If somebody is interested in Middle English love poetry and reads poems, he or she will soon find out that the early poems are anonymous. Especially those, which were written in the 14th century.

At the end of the 14th century and at the beginning of the 15th century, there were authors like Geoffrey Chaucer or Charles d´Orléans. They belonged to the cultural sphere of the aristocracy and that was London based. Both were well educated people and, knowing their background, it is easy to find out when or where the poems were written. With the anonymous poems it is not so easy. Questions like: “Where was this or that poem written?” may arise. The question can only be answered vaguely, that means that the social background can be discovered, but not the name of the author.

The origin of a poem can be discovered by taking a closer look at their language.

The poems were written in different dialects. The Northern dialect, for example, differs very much from the Southwestern dialect. One general statement can be made here already: early Middle English love poetry cannot be found in the London area or the northern parts of Great Britain, for example in Scotland. Scotland might have had poetry as well, but, on the one hand, the poetry was Gaelic and, on the other hand, it is not the topic of this paper.

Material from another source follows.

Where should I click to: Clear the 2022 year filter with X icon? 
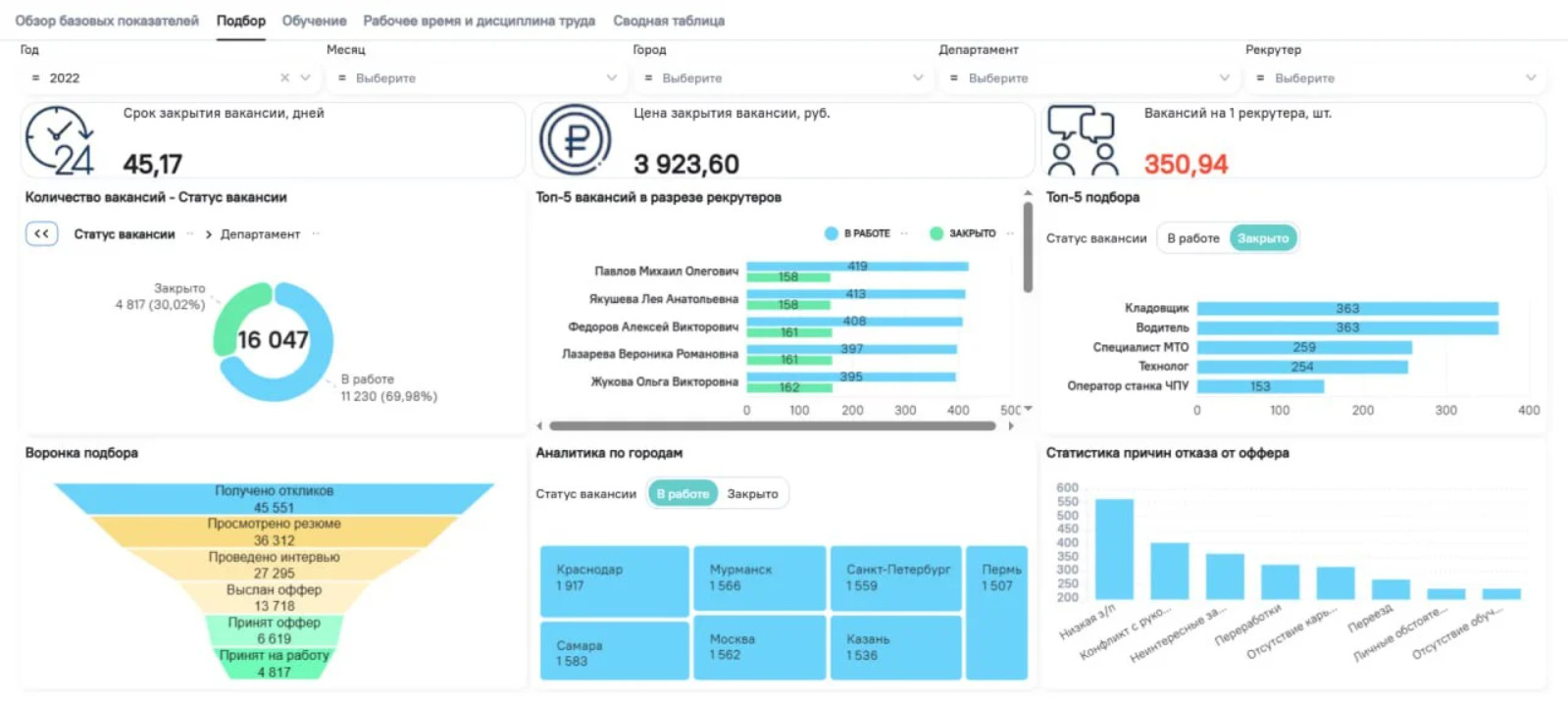(284, 77)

This paper will give general information about the historical background of this period, concerning the social and literary situation and the purpose of love poetry. The main part will illustrate which dialects were used in poetry and literary writing. It will try to locate some of the poems by means of dialect or social background and give a short interpretation as well.

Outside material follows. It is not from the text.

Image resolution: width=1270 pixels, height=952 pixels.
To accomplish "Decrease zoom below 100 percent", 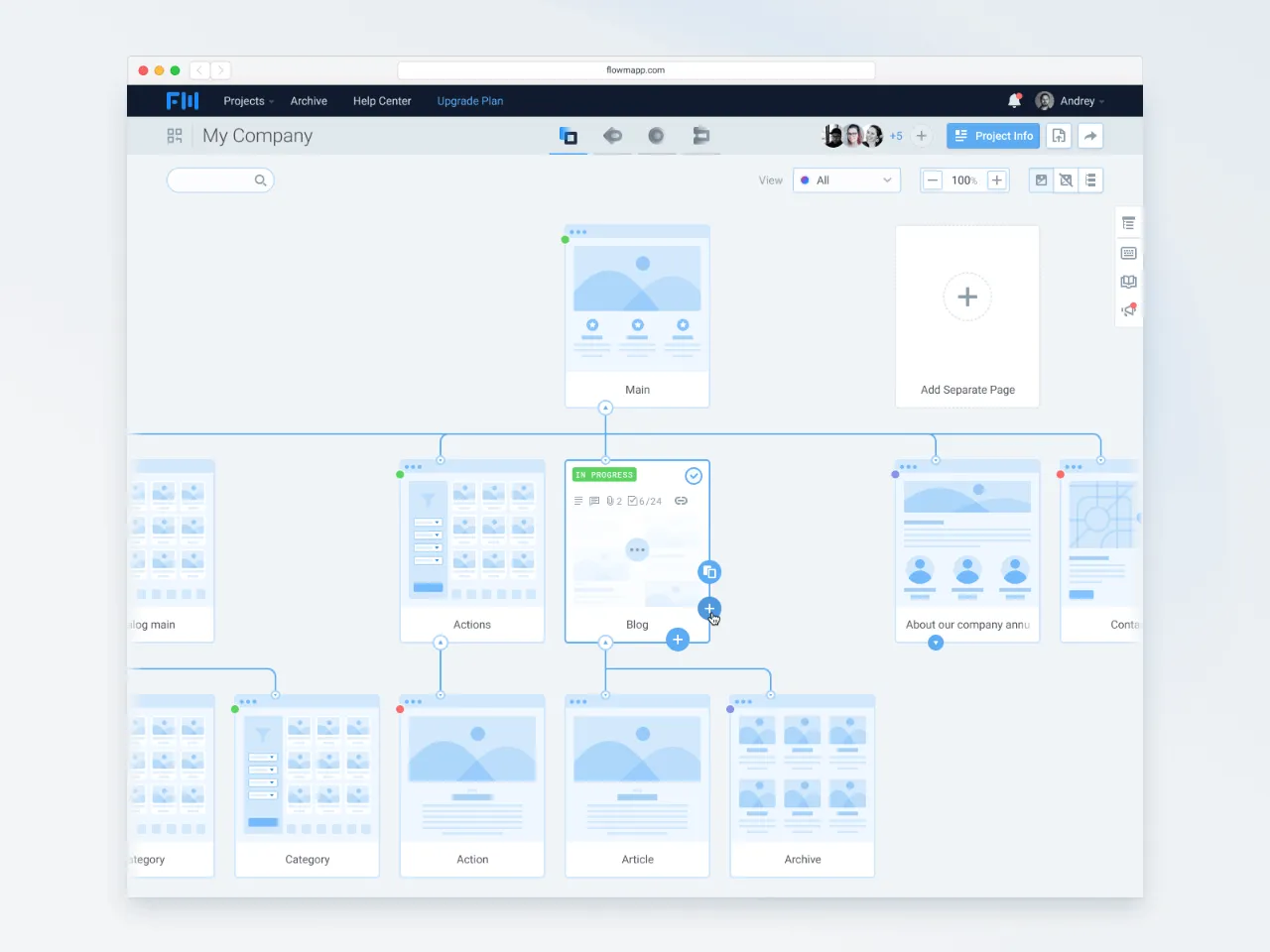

In the final instance, a summary will be given.

2. Historical Background

2.1 Social Situation

Wars, for example the Hundred Years War (1337–1453), and economic developments like the growing textile–industry changed the social background of the population. Other factors also had an impact on the people of that time.

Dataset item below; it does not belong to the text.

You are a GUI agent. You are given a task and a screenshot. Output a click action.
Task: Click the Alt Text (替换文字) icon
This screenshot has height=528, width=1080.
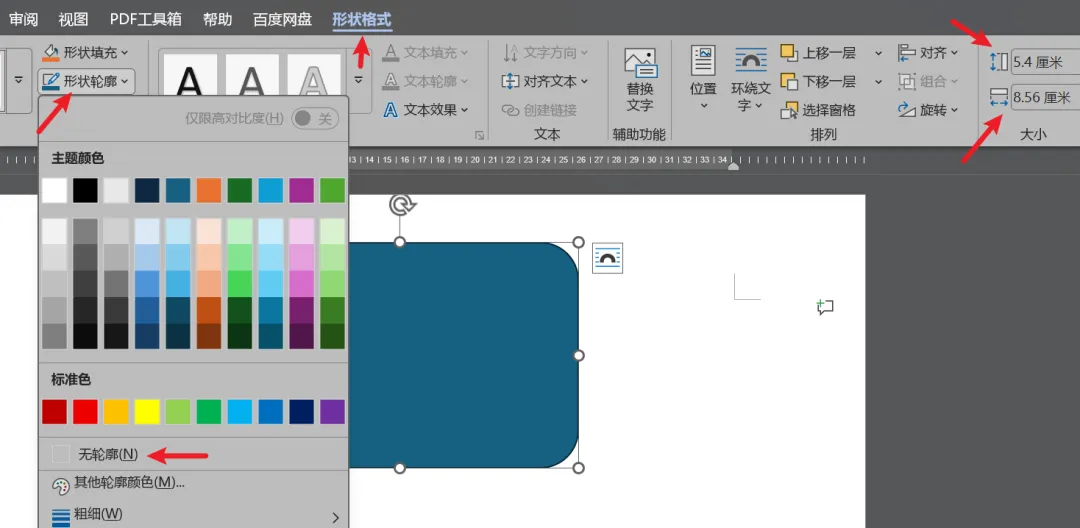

During the 13th and 14th century, England ´s population increased, but in 1348 / 1349 one third was killed by the “Black Death”. Workers became very scarce and the production decreased, so goods and service became very expensive. Extortionate prices for labour and consumer goods were the result.

During the Middle Ages, the social structure of the population differed from that of today. A strict social hierarchy was the common form, that means the Church was at the top of the system, followed by the king and his aristocracy. He deduced his power from the Pope. The Pope and the kings of England often had contradicting ideas of ruling the land, but they ended up in silent arrangements. That is the reason why people were so much influenced by the Church. People were of enormous piety and followed the aims and virtues advocated by the Church in all ways and lived in fear of God. Executions at the stake was very common during the late Middle Ages. This was the answer to revolting people who opposed the system or the Church.

The bourgeois class followed far behind the Church, the king and the aristocracy. The peasants lived at the lowest level. There were many peasants, relatively few bourgeois people and only very few noble men and women. It was not possible to change one´s estate. If one was born as a peasant, he or she stayed a peasant for all of his or her life, no matter how hard they worked. If people were not born an aristocrat, there was no way to ever become one. In addition, it was not allowed for the lower class men to love or even to marry a girl from a higher class, and vice versa. Noble men were not allowed to marry a girl from a lower social status. There were, of course, secret meetings, but if they were discovered, the men or women of the higher status were outlawed, sometimes even executed. The person from the lower status was either executed or imprisoned. [1]

2.2 Language and Literary Situation

Chronologically speaking, the Middle English period can be defined from around 1100 to 1500. From 1150 onwards, the changes in language from Old English to Middle English became apparent, the inflectional endings, for example, disappeared. Up to this date English was the spoken language and Latin was the language of the Church, the language of learning and the vernacular of the learned.

The Norman Conquest in 1066 changed English life and literature. William, the Duke of Normandy, claimed the English throne. He invaded England with an army, consisting of Norman and French soldiers, adventurers, nobles and sons of aristocratic families. His supporters were rewarded with land and titles of the nobility. So it happened, that the aristocracy of England became more or less completely French speaking. They filled all important positions in State and Church. They added practical and enterprising qualities as well as symmetry and order to the English population. These characteristics were reflected in the literature. The introduction of French as the language of the governing class exerted a deep influence on the country. The English language more or less disappeared from the court, but it continued to be spoken by the mass of the population, that means, by the peasants. The problem now was that England was not only divided by social classes but also by the use of three different languages, French, English and Latin.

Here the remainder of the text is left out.